À partir du XIIe siècle, le mouvement de création de villes nouvelles s’accélère avec les bastides.
Dans certains cas, les villes fondées proposent des exonérations fiscales à ceux qui viennent s’y installer ; les seigneurs se faisaient en effet concurrence pour peupler leurs fondations de villes et de bastides, et rivalisaient de privilèges pour attirer la population. L’activité économique générait des revenus indirects tout aussi lucratifs (voire plus) que les impôts. C’est l’origine des villes s’appelant Villefranche, Villefranque ou Francheville (franc signifiant à l’époque libre, et plus particulièrement exempté d’impôts).
La plupart des villes ou villages de France portant des noms comme Villeneuve, Villenouvelle ou Neuville, datent de cette époque.
Renaissance et Lumières
Après le Moyen Âge en Europe, les pouvoirs se centralisent progressivement. Les dirigeants ont besoin de contrôler des territoires de plus en plus vastes, et ils ont besoin d’y organiser des réseaux urbains qui soutiennent leur puissance.

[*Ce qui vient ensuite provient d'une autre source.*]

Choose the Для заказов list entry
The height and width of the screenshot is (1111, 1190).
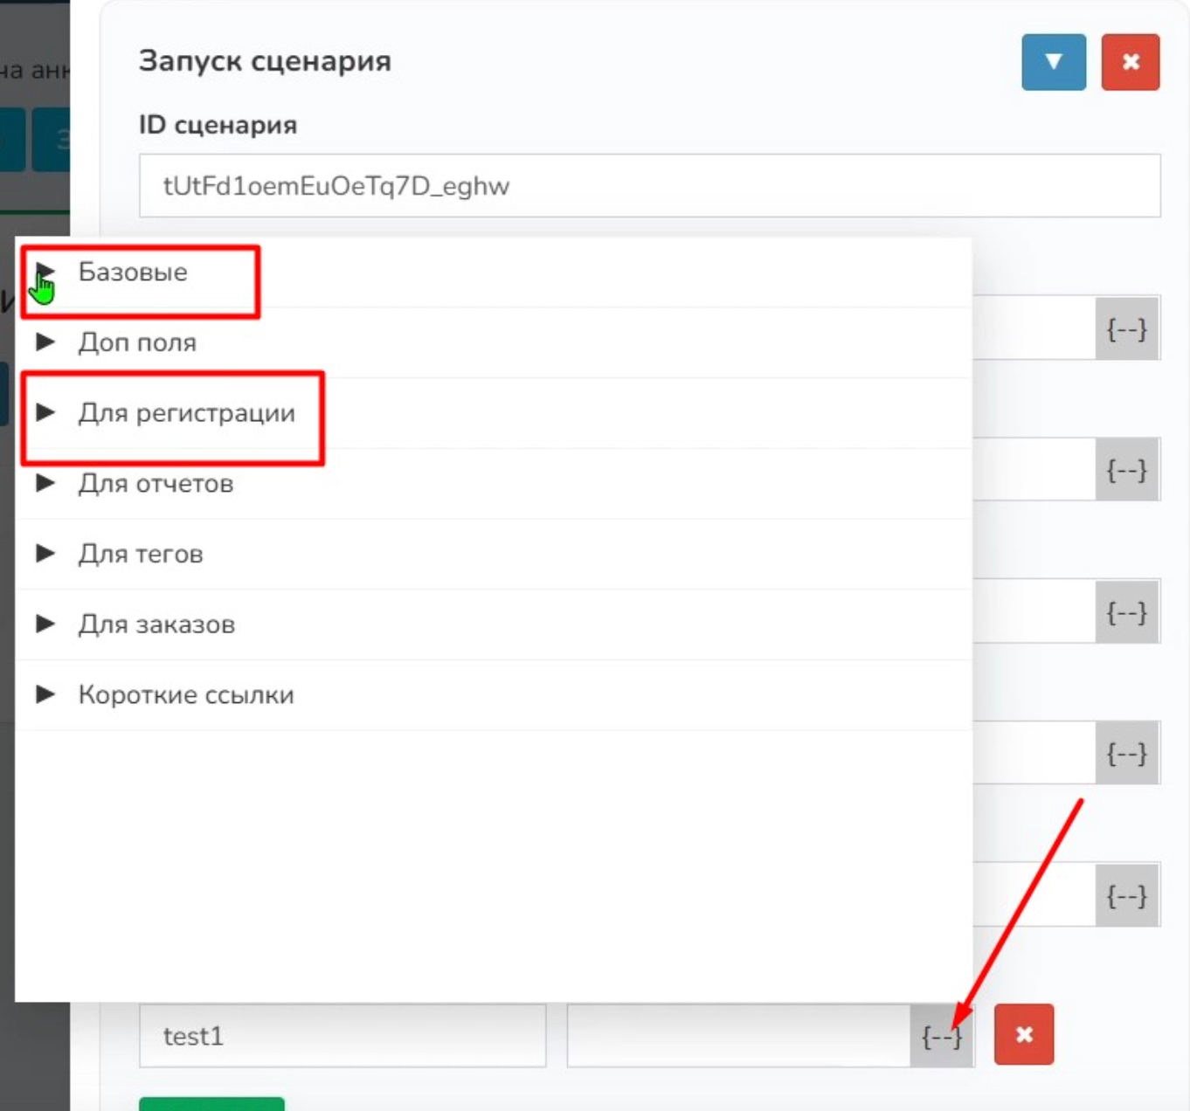coord(156,625)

Ainsi seront créées des villes dans des régions considérées comme stratégiques, ou données en gage aux populations pour leur fidélité.

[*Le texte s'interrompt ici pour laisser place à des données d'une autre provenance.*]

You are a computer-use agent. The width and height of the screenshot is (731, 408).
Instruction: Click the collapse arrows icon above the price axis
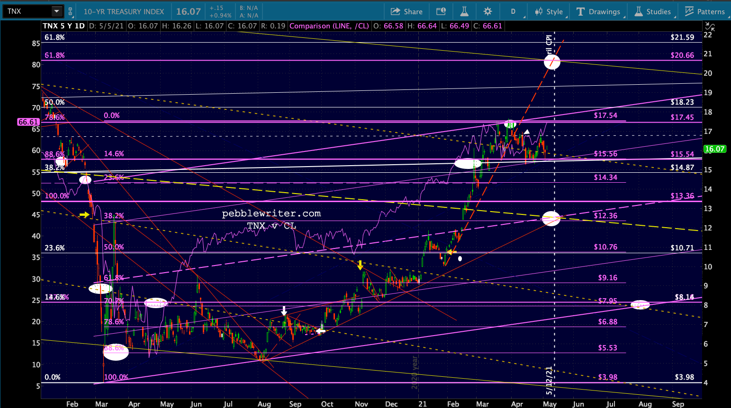click(709, 27)
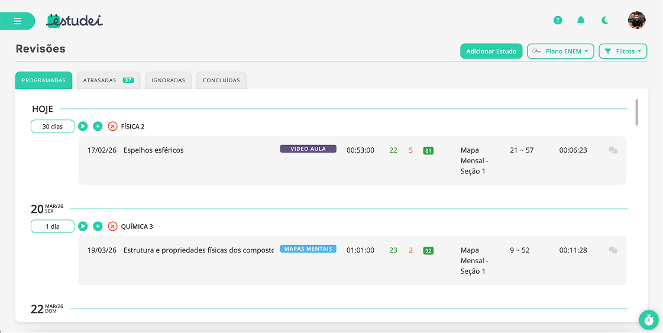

Des principautés sont aussi créées par la réunion de territoires disparates: le prince veut alors asseoir son nouveau prestige sur une capitale moderne, dont le tracé et l'aspect correspondent aux réflexions nouvelles sur l'urbanisme et les valeurs de l'Humanisme puis du Classicisme.

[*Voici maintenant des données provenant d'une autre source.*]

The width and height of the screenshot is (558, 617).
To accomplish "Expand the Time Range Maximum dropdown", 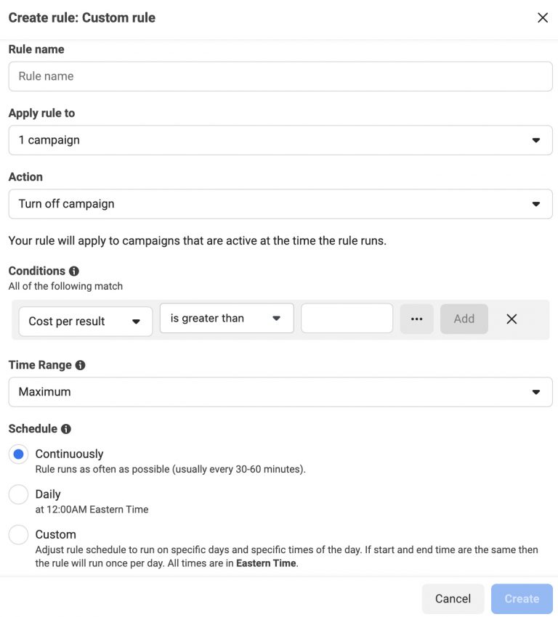I will click(x=280, y=392).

Bien souvent, leurs initiateurs ont laissé leur nom à ces villes.
On peut citer:
- Vitry-le-François, construite sur ordre de François Ier en 1544
- Phalsbourg (ville du Palatin), fondée par le comte Palatin Georges-Jean en 1570
- Lixheim, fondée par le comte Palatin Georges Gustave en 1608
- Charleville, créée par Charles III de Nevers en 1606
- Henrichemont, fondée par le ministre d'Henri IV, Sully, en 1609, et nommée en l'honneur du souverain
- Richelieu, créée par le cardinal-duc de Richelieu en 1631
- Saint-Pétersbourg, fondée par le tsar Pierre le Grand en 1703, pour en faire sa capitale tournée vers l'Europe.
Villes coloniales
La colonisation de l’Amérique par les Espagnols, les Portugais, les Anglais (puis les Britanniques), les Français et les Néerlandais entraîne la création de nombreuses villes, nécessaires à une implantation durable. Elles rappellent souvent le nom d’une ville de métropole (Carthagène en Colombie, la Nouvelle-Amsterdam), d’une personne à l’origine de leur création (Montréal qui provient de Mont-Royal, La Nouvelle-Orléans qui font fondée en l’honneur du Régent Philippe d'Orléans), d’un puissant protecteur (Bismarck en hommage au chancelier allemand Otto von Bismarck), de thèmes bibliques ou utopiques comme Philadelphie qui signifie amour fraternel).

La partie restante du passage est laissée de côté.